■ What the exercise asks ■
Output, word for word, the portion of the Oye Bhole Oye 2 article below that lies between "The film stars" and "12 June 2026.", inclusive.

■ Exercise passage ■
....
- Directed by: Jagjeet Sandhu
- Written by: Gurpreet Bhullar
- Produced by: KV Dhillon Jagjeet Sandhu
- Starring: Jagjeet Sandhu Dheeraj Kumar Soumyaa Parkash Gadhu Amrit Amby Rupinder Rupi
- Production companies: Geet MP3 Jagjeet Sandhu Films
- Distributed by: Geet MP3
- Release date: 12 June 2026;
- Country: India
- Language: Punjabi

= Oye Bhole Oye 2 =

Upcoming Indian Punjabi-language film

Oye Bhole Oye 2 is an Indian Punjabi-language drama film directed by Jagjeet Sandhu and written by Gurpreet Bhullar. Produced by KV Dhillon and Jagjeet Sandhu under the banners of Geet MP3 and Jagjeet Sandhu Films, the film serves as a sequel to the 2024 film Oye Bhole Oye.

The film stars Jagjeet Sandhu, Dheeraj Kumar, Soumyaa, Parkash Gadhu, Amrit Amby and Rupinder Rupi. It is scheduled to be theatrically released on 12 June 2026.
....
■ Provided records ■
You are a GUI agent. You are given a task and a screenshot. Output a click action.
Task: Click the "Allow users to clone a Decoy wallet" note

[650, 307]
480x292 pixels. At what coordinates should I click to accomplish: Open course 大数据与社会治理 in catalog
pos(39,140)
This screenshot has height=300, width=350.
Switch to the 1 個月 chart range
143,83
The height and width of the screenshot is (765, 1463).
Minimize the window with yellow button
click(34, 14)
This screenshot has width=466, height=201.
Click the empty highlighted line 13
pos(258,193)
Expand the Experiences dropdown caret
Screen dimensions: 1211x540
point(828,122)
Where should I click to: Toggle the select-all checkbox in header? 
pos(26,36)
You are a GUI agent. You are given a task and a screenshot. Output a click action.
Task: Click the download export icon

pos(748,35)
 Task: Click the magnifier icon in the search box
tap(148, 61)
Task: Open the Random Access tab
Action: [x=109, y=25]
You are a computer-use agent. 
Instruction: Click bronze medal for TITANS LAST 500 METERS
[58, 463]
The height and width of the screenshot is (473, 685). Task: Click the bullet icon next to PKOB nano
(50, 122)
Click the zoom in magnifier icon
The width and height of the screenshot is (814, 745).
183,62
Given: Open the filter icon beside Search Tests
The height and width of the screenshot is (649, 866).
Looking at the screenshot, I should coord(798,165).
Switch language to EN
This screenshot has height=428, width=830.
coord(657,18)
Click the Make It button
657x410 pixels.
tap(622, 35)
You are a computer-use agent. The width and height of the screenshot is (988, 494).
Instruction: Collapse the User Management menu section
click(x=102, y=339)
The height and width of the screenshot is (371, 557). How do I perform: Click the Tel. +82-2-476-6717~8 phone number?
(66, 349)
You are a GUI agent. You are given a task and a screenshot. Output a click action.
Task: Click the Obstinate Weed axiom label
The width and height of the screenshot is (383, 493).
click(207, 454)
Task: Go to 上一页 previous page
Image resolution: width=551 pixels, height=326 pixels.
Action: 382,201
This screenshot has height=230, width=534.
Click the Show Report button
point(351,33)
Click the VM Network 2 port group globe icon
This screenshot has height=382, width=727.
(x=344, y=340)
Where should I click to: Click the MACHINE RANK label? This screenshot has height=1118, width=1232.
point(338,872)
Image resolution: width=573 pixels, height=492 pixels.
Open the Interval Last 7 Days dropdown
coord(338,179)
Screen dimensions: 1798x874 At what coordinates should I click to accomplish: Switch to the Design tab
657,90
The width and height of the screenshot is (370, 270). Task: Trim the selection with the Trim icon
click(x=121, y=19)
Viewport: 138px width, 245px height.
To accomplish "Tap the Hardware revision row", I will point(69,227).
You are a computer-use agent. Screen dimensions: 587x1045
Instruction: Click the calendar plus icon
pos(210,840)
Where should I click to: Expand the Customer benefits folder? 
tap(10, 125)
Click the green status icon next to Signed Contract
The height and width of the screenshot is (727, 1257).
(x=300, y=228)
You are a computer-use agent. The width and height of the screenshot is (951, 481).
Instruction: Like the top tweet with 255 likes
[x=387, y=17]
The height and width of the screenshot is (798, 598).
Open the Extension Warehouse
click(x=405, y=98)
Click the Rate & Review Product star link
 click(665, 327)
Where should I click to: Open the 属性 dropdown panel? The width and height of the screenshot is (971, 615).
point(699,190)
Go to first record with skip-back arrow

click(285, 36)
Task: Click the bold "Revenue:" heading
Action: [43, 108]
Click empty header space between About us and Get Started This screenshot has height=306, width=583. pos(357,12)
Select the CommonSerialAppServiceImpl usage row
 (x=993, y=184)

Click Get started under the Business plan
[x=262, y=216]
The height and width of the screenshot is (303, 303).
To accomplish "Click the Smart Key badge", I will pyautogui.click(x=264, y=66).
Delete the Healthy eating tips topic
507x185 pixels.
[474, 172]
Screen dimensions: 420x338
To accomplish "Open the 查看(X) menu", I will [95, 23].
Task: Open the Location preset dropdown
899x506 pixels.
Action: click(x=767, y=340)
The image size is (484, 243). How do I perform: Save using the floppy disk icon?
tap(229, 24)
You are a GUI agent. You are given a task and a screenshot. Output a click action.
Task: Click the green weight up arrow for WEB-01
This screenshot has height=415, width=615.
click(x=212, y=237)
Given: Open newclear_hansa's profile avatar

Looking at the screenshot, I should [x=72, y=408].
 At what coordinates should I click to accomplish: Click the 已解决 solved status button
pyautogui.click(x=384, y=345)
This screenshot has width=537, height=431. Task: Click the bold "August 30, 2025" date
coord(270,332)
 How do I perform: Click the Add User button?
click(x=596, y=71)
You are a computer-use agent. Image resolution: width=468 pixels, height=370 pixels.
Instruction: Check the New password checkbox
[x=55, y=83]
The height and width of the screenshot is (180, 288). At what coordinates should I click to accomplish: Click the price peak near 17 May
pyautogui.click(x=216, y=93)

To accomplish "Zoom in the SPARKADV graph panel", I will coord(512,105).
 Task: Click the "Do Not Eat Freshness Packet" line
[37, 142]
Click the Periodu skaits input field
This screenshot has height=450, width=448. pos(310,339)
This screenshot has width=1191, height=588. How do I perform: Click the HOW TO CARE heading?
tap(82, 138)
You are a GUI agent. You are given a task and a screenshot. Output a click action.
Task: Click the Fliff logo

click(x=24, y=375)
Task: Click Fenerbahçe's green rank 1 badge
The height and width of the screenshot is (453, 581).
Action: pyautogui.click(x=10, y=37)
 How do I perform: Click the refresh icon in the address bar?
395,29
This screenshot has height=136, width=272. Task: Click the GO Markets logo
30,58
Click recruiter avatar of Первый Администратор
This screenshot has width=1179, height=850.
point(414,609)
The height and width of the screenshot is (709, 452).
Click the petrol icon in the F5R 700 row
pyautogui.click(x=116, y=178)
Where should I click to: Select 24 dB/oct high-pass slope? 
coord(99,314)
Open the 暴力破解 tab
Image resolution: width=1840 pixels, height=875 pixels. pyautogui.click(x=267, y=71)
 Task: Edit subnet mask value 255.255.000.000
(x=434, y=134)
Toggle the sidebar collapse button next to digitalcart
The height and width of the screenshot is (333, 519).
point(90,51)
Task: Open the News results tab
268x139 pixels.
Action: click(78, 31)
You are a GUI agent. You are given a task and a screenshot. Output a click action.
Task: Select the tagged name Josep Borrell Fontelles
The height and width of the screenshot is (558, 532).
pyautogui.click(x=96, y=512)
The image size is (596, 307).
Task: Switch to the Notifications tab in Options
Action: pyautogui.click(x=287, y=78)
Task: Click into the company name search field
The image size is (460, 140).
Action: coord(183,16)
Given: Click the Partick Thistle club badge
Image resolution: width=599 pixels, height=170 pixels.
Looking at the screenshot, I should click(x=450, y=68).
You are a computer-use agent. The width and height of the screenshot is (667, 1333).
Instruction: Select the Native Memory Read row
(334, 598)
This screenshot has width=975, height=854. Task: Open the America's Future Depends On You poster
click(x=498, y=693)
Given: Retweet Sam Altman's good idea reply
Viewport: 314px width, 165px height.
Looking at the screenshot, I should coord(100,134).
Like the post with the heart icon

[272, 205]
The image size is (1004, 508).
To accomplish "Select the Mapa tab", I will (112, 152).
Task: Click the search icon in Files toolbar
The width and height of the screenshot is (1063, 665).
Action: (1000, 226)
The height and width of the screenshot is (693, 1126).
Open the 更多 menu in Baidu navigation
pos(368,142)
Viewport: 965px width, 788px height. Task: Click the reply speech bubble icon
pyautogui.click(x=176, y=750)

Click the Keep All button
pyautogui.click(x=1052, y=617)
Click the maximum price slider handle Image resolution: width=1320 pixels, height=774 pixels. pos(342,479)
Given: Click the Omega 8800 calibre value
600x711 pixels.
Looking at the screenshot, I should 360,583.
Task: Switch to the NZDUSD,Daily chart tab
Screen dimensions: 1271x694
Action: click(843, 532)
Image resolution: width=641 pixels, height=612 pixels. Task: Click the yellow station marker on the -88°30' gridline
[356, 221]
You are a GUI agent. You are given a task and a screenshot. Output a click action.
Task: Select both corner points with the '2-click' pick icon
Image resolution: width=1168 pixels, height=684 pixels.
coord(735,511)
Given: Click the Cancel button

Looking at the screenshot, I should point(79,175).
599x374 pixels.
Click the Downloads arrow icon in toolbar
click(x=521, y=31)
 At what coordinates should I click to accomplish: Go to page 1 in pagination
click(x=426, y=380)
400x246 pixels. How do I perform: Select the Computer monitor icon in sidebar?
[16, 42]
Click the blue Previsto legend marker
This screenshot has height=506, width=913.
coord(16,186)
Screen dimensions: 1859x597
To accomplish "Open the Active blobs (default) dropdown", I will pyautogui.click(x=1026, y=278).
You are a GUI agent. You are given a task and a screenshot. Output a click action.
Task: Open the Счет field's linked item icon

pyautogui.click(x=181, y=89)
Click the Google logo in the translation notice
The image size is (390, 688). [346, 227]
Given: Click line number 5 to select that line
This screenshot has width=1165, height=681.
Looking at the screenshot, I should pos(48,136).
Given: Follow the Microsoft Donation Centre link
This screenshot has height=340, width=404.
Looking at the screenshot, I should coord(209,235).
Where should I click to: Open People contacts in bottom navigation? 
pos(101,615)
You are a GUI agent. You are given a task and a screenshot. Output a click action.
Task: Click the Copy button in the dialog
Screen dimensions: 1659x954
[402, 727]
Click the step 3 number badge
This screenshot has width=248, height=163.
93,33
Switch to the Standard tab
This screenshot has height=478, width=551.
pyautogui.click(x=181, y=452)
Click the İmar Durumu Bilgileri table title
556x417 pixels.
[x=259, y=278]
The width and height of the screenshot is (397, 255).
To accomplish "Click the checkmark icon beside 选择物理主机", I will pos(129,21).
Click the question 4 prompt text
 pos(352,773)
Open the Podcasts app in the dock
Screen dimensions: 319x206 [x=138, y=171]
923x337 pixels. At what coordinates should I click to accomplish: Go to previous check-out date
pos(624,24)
....
■ Written answer ■
The film stars Jagjeet Sandhu, Dheeraj Kumar, Soumyaa, Parkash Gadhu, Amrit Amby and Rupinder Rupi. It is scheduled to be theatrically released on 12 June 2026.